- EXERCISE OBJECTIVE
Transcribe, without any alteration, only the lines that begin at the line containing "Screen dimensions: 308x125" and run to the last line below.

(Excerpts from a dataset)
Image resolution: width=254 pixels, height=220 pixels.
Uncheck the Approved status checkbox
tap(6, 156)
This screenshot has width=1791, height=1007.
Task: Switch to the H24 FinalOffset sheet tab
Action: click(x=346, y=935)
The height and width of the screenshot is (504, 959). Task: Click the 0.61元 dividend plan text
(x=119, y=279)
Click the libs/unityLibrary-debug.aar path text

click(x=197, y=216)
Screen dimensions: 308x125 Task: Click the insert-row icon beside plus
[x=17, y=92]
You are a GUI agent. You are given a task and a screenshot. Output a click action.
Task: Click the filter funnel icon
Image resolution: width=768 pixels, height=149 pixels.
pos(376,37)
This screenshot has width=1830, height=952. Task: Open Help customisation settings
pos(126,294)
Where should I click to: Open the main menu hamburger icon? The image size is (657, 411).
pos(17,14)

- EXERCISE ANSWER
Screen dimensions: 308x125 Task: Click the insert-row icon beside plus
[x=17, y=92]
You are a GUI agent. You are given a task and a screenshot. Output a click action.
Task: Click the filter funnel icon
Image resolution: width=768 pixels, height=149 pixels.
pos(376,37)
This screenshot has width=1830, height=952. Task: Open Help customisation settings
pos(126,294)
Where should I click to: Open the main menu hamburger icon? The image size is (657, 411).
pos(17,14)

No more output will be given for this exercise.